Listen, I waited tables and bartended my way through college. It’s not an easy job. It requires a certain amount of stamina and physical strength, as well as the patience of a saint!
Imagine you’re a college student, living on Rahmen noodles and tuna. You hop a bus every day (not being able to afford a car or insurance for said conveyance), and you head to work after a day of classes. It’s a job where you’re lugging around heavy trays filled with either food or dirty dishes after said food is eaten. You generally have at least 4-5 tables at a time, with at least one of them occupied by either a) screeching, dirty kids, who think throwing food across the restaurant floor is a form of amusement or b) demanding shitbags, whose sad existence dictates that they must be obnoxious and shitty to those who serve them at a restaurant (read: those whom they perceive to be lower on the food chain than they are) to boost their fragile egos.
But you have to be nice to them. Know why? Because you’re working for a little more than $2 per hour, and the rest of your “salary” depends on how nice you can be to said trash, how quickly you can get their food, how accurately you can remember their order, and how satisfied they are after stuffing their faces.
So imagine your joy at seeing a $10 sticking out from under an empty plate! Cool! A good tip!
You’re stoked until you realize it isn’t…
Not only is it not real, but there’s no real tip in sight, so it’s not a joke, and the reverse of this oh-so-clever fake is a cheesy attempt at proselytizing – sanctimoniously advising you to come to Jesus.
This is enough to make anyone who’s ever waited tables to make ends meet want to hunt these freaks down and shove that fake $10 up their… nose…
Not only are these people ungrateful cheapskates, but they’re also unctuous dickwarts, who think their “holy message” is a suitable substitute for an actual value for value exchange – money for service.
Granted, I don’t know the whole story. I don’t know if the person in this particular story was a crappy waiter. And yes, the writer was excited about nothing more than being able to purchase a video game. So what?
As a former waitress and bartender, unless the service was truly horrible – so bad that I would consider demanding my money back from the management – I will at least leave something for the poor kid who’s running around all night dealing with hungry, sometimes rude customers.
These people not only left him nothing, but somehow were conceited enough to believe their little practical joke would warm the heart of the waiter whom they just defrauded with a fake bill.
No, this doesn’t give me a warm fuzzy about religious types.

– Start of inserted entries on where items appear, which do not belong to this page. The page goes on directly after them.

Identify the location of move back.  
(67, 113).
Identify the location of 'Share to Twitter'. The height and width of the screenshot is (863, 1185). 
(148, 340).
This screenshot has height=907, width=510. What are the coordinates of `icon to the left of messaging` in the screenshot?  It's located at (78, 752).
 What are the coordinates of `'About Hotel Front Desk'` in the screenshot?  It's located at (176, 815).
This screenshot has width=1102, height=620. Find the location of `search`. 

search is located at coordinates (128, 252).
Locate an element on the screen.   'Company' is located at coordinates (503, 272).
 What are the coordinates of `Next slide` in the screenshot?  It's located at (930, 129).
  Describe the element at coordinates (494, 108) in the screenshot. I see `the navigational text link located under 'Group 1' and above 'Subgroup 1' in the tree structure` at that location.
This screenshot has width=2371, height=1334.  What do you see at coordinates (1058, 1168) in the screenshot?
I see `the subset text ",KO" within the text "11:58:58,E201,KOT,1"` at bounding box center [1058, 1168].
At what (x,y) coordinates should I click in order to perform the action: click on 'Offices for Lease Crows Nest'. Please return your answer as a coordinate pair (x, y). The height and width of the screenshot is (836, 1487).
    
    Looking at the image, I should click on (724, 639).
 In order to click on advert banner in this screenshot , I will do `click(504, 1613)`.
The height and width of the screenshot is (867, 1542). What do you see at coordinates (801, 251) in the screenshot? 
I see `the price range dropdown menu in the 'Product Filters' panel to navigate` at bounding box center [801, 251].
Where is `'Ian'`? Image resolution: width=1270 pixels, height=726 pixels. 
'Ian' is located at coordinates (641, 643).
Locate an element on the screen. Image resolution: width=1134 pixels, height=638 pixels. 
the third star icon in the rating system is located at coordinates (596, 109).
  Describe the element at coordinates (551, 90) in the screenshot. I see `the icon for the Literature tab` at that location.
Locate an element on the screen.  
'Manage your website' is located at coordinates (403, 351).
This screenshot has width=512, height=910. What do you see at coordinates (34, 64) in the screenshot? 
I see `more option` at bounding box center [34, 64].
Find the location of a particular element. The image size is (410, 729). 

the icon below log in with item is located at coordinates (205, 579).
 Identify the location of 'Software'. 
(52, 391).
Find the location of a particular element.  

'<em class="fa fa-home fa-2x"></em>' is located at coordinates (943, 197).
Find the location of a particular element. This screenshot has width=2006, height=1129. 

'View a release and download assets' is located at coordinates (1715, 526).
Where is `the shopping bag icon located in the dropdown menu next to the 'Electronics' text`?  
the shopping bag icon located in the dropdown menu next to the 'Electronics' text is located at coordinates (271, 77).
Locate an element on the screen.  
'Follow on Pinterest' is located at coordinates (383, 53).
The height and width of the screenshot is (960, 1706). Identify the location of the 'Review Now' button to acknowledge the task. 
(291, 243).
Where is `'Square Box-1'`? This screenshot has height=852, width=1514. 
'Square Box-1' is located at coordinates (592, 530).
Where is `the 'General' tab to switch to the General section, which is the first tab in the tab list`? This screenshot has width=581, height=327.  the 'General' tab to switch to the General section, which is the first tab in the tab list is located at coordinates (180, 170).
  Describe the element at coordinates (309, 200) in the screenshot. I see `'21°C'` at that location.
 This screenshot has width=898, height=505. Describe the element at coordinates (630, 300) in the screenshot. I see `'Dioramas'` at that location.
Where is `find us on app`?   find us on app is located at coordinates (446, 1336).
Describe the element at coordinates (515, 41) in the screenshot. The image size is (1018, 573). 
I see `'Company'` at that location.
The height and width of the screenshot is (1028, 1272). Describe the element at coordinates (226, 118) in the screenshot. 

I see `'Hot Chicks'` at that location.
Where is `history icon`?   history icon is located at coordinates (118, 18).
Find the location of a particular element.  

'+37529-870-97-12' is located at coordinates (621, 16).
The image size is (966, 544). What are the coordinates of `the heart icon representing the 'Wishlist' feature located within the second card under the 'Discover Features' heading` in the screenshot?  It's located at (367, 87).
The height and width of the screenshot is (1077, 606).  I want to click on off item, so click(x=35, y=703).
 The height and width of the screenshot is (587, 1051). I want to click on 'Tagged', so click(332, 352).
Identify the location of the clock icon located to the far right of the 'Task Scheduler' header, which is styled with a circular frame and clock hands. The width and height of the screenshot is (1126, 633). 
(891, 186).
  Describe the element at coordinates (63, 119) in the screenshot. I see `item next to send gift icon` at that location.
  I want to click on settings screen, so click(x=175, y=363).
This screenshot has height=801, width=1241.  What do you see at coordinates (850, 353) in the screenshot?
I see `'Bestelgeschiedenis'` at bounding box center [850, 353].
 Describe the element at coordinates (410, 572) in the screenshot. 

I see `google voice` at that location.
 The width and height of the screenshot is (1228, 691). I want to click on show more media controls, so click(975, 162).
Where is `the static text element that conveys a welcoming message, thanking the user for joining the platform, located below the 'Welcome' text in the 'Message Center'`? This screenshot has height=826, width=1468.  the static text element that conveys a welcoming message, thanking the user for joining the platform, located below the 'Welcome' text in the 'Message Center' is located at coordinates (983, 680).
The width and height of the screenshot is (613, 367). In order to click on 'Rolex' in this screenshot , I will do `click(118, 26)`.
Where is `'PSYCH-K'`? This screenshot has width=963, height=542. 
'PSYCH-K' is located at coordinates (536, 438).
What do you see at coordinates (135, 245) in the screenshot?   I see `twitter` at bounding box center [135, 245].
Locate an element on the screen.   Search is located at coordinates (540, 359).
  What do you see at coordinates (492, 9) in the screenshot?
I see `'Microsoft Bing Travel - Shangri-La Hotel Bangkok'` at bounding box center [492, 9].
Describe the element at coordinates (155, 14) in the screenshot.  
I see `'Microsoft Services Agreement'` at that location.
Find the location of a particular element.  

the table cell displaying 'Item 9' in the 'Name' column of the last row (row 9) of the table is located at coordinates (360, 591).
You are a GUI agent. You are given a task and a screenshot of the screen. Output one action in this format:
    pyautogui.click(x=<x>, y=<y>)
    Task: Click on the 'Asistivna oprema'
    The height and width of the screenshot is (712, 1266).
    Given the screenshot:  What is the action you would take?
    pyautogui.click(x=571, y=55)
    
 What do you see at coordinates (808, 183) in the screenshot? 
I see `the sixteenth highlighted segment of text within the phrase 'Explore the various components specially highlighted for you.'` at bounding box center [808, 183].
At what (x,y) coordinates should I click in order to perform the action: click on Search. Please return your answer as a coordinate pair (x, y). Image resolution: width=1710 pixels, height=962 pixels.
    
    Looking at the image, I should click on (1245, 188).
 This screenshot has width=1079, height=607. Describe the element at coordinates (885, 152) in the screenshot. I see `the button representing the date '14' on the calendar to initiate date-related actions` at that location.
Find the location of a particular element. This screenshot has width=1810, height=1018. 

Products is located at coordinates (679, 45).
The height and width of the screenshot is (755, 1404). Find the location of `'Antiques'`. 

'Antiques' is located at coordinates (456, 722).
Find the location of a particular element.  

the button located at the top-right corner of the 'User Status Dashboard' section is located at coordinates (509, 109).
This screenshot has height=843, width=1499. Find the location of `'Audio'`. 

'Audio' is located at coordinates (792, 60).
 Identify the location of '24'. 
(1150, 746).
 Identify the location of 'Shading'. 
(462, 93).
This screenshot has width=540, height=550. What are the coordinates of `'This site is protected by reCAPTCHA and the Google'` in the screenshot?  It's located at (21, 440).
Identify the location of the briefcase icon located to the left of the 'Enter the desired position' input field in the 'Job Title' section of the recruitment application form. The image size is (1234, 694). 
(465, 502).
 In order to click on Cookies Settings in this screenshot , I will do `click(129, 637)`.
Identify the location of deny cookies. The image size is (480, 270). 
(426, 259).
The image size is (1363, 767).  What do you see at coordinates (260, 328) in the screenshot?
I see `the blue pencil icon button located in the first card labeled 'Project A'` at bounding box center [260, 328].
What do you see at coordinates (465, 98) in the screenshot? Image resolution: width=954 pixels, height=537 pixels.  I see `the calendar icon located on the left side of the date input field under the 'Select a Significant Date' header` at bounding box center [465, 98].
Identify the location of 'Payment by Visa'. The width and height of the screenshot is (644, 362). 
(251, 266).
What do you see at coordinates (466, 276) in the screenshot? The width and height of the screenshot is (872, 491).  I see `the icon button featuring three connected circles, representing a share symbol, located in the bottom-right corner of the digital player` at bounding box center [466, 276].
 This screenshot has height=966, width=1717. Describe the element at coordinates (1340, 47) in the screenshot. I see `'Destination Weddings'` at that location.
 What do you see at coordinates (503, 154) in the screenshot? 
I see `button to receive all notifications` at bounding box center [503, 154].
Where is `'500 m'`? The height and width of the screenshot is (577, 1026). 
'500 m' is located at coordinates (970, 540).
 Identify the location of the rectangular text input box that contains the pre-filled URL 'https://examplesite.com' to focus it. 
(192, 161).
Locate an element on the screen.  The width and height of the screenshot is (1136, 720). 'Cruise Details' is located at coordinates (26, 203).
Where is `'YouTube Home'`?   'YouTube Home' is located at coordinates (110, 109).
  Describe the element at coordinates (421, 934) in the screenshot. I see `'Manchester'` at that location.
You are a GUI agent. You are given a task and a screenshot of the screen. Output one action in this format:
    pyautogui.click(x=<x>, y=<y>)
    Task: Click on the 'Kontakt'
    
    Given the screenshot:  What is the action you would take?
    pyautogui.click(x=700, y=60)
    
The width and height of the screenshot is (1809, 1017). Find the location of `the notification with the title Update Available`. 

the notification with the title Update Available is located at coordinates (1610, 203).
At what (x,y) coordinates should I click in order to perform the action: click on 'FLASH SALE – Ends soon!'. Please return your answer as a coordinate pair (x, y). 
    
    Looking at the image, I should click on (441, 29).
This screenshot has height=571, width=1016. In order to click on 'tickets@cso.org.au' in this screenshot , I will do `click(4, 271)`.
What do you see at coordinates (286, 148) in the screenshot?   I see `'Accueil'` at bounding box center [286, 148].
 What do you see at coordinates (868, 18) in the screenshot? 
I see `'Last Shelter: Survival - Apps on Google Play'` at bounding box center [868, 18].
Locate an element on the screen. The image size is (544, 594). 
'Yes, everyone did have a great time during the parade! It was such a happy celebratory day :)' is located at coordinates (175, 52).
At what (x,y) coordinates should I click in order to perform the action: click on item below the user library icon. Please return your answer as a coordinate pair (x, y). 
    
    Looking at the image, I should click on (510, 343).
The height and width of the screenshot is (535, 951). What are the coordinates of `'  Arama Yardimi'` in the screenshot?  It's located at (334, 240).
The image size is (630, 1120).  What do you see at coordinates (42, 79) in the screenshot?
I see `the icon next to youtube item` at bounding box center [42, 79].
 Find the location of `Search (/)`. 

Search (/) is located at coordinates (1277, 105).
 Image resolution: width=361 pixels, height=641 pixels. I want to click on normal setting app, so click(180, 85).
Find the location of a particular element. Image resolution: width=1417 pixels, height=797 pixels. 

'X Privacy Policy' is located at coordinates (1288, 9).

I don’t take kindly to someone attempting to force their religious views down my throat – especially not while I’m trying to earn a living. And I certainly wouldn’t be swayed to find me some Jesus, if a jerk on whom I’ve been waiting for the past hour, bringing food, drink refills, condiments and ensuring they have everything they need for a pleasant dining experience left me a fake tip with advice to find religion.
And if you do feel the need to witness… if you do feel that you just can’t survive if you don’t attempt to “save” the person who is taking care of you as you gluttonously stuff your fat face, at least leave them something in addition to the preachy, worthless fake. Leave them a fair exchange for their labor.